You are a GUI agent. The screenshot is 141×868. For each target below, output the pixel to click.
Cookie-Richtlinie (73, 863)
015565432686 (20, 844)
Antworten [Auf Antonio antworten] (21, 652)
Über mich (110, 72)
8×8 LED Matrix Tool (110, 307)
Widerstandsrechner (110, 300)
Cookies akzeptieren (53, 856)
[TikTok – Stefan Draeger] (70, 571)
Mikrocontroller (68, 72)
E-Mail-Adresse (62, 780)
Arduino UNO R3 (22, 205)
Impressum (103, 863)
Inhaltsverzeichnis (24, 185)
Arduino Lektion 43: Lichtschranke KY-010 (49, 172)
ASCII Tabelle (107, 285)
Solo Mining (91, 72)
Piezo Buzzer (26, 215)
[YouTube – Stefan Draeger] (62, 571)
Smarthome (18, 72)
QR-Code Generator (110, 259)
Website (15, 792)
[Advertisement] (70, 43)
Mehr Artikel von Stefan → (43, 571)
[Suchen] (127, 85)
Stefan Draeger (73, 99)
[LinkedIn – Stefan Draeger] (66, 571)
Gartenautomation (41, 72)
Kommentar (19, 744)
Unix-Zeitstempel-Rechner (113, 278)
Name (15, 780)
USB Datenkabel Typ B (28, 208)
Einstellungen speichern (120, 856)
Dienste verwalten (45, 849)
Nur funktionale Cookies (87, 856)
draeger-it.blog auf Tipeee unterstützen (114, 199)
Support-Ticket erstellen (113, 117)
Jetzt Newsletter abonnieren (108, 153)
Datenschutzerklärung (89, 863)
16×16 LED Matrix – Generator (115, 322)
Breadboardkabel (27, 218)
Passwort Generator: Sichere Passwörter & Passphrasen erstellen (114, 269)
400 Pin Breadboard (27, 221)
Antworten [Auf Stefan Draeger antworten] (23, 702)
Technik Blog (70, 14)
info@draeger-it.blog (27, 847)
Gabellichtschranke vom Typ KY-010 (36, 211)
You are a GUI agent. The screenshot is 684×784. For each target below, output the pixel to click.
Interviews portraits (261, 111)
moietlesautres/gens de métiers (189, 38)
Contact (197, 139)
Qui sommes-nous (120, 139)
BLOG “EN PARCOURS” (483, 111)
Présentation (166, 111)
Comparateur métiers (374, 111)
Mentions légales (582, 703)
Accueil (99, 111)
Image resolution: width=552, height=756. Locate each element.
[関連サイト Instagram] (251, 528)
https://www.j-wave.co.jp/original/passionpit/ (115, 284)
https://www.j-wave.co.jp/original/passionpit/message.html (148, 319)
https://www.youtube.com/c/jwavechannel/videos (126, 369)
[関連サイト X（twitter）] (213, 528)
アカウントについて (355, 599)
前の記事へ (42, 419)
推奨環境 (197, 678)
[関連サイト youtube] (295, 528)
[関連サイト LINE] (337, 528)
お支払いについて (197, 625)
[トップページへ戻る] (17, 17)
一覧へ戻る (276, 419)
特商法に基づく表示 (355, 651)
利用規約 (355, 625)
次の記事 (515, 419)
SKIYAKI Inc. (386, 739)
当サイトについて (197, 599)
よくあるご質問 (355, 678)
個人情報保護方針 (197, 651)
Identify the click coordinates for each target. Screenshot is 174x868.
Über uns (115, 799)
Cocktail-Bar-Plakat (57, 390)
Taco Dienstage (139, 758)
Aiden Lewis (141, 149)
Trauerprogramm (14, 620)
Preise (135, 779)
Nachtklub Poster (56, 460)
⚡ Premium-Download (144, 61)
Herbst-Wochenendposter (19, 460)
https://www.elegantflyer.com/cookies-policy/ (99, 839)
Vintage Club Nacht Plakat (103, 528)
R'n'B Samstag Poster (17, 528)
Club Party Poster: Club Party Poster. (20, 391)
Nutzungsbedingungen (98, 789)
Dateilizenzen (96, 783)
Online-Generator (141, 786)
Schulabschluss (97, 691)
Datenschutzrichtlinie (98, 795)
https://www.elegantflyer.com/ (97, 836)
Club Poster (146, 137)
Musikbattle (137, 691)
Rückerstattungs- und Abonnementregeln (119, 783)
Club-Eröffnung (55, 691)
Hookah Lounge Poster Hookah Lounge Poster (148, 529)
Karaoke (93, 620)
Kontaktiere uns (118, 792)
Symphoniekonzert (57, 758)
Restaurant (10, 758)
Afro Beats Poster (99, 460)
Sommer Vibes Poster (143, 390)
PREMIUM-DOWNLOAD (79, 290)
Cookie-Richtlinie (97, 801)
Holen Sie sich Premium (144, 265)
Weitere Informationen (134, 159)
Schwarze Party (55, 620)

______________________________

Convert every line of the data above into a JSON array of strings, one string per line, omitting blank lines.

[
  "You are a GUI agent. The screenshot is 141×868. For each target below, output the pixel to click.",
  "Cookie-Richtlinie (73, 863)",
  "015565432686 (20, 844)",
  "Antworten [Auf Antonio antworten] (21, 652)",
  "Über mich (110, 72)",
  "8×8 LED Matrix Tool (110, 307)",
  "Widerstandsrechner (110, 300)",
  "Cookies akzeptieren (53, 856)",
  "[TikTok – Stefan Draeger] (70, 571)",
  "Mikrocontroller (68, 72)",
  "E-Mail-Adresse (62, 780)",
  "Arduino UNO R3 (22, 205)",
  "Impressum (103, 863)",
  "Inhaltsverzeichnis (24, 185)",
  "Arduino Lektion 43: Lichtschranke KY-010 (49, 172)",
  "ASCII Tabelle (107, 285)",
  "Solo Mining (91, 72)",
  "Piezo Buzzer (26, 215)",
  "[YouTube – Stefan Draeger] (62, 571)",
  "Smarthome (18, 72)",
  "QR-Code Generator (110, 259)",
  "Website (15, 792)",
  "[Advertisement] (70, 43)",
  "Mehr Artikel von Stefan → (43, 571)",
  "[Suchen] (127, 85)",
  "Stefan Draeger (73, 99)",
  "[LinkedIn – Stefan Draeger] (66, 571)",
  "Gartenautomation (41, 72)",
  "Kommentar (19, 744)",
  "Unix-Zeitstempel-Rechner (113, 278)",
  "Name (15, 780)",
  "USB Datenkabel Typ B (28, 208)",
  "Einstellungen speichern (120, 856)",
  "Dienste verwalten (45, 849)",
  "Nur funktionale Cookies (87, 856)",
  "draeger-it.blog auf Tipeee unterstützen (114, 199)",
  "Support-Ticket erstellen (113, 117)",
  "Jetzt Newsletter abonnieren (108, 153)",
  "Datenschutzerklärung (89, 863)",
  "16×16 LED Matrix – Generator (115, 322)",
  "Breadboardkabel (27, 218)",
  "Passwort Generator: Sichere Passwörter & Passphrasen erstellen (114, 269)",
  "400 Pin Breadboard (27, 221)",
  "Antworten [Auf Stefan Draeger antworten] (23, 702)",
  "Technik Blog (70, 14)",
  "info@draeger-it.blog (27, 847)",
  "Gabellichtschranke vom Typ KY-010 (36, 211)",
  "You are a GUI agent. The screenshot is 684×784. For each target below, output the pixel to click.",
  "Interviews portraits (261, 111)",
  "moietlesautres/gens de métiers (189, 38)",
  "Contact (197, 139)",
  "Qui sommes-nous (120, 139)",
  "BLOG “EN PARCOURS” (483, 111)",
  "Présentation (166, 111)",
  "Comparateur métiers (374, 111)",
  "Mentions légales (582, 703)",
  "Accueil (99, 111)",
  "Image resolution: width=552, height=756. Locate each element.",
  "[関連サイト Instagram] (251, 528)",
  "https://www.j-wave.co.jp/original/passionpit/ (115, 284)",
  "https://www.j-wave.co.jp/original/passionpit/message.html (148, 319)",
  "https://www.youtube.com/c/jwavechannel/videos (126, 369)",
  "[関連サイト X（twitter）] (213, 528)",
  "アカウントについて (355, 599)",
  "前の記事へ (42, 419)",
  "推奨環境 (197, 678)",
  "[関連サイト youtube] (295, 528)",
  "[関連サイト LINE] (337, 528)",
  "お支払いについて (197, 625)",
  "[トップページへ戻る] (17, 17)",
  "一覧へ戻る (276, 419)",
  "特商法に基づく表示 (355, 651)",
  "利用規約 (355, 625)",
  "次の記事 (515, 419)",
  "SKIYAKI Inc. (386, 739)",
  "当サイトについて (197, 599)",
  "よくあるご質問 (355, 678)",
  "個人情報保護方針 (197, 651)",
  "Identify the click coordinates for each target. Screenshot is 174x868.",
  "Über uns (115, 799)",
  "Cocktail-Bar-Plakat (57, 390)",
  "Taco Dienstage (139, 758)",
  "Aiden Lewis (141, 149)",
  "Trauerprogramm (14, 620)",
  "Preise (135, 779)",
  "Nachtklub Poster (56, 460)",
  "⚡ Premium-Download (144, 61)",
  "Herbst-Wochenendposter (19, 460)",
  "https://www.elegantflyer.com/cookies-policy/ (99, 839)",
  "Vintage Club Nacht Plakat (103, 528)",
  "R'n'B Samstag Poster (17, 528)",
  "Club Party Poster: Club Party Poster. (20, 391)",
  "Nutzungsbedingungen (98, 789)",
  "Dateilizenzen (96, 783)",
  "Online-Generator (141, 786)",
  "Schulabschluss (97, 691)",
  "Datenschutzrichtlinie (98, 795)",
  "https://www.elegantflyer.com/ (97, 836)",
  "Club Poster (146, 137)",
  "Musikbattle (137, 691)",
  "Rückerstattungs- und Abonnementregeln (119, 783)",
  "Club-Eröffnung (55, 691)",
  "Hookah Lounge Poster Hookah Lounge Poster (148, 529)",
  "Karaoke (93, 620)",
  "Kontaktiere uns (118, 792)",
  "Symphoniekonzert (57, 758)",
  "Restaurant (10, 758)",
  "Afro Beats Poster (99, 460)",
  "Sommer Vibes Poster (143, 390)",
  "PREMIUM-DOWNLOAD (79, 290)",
  "Cookie-Richtlinie (97, 801)",
  "Holen Sie sich Premium (144, 265)",
  "Weitere Informationen (134, 159)",
  "Schwarze Party (55, 620)"
]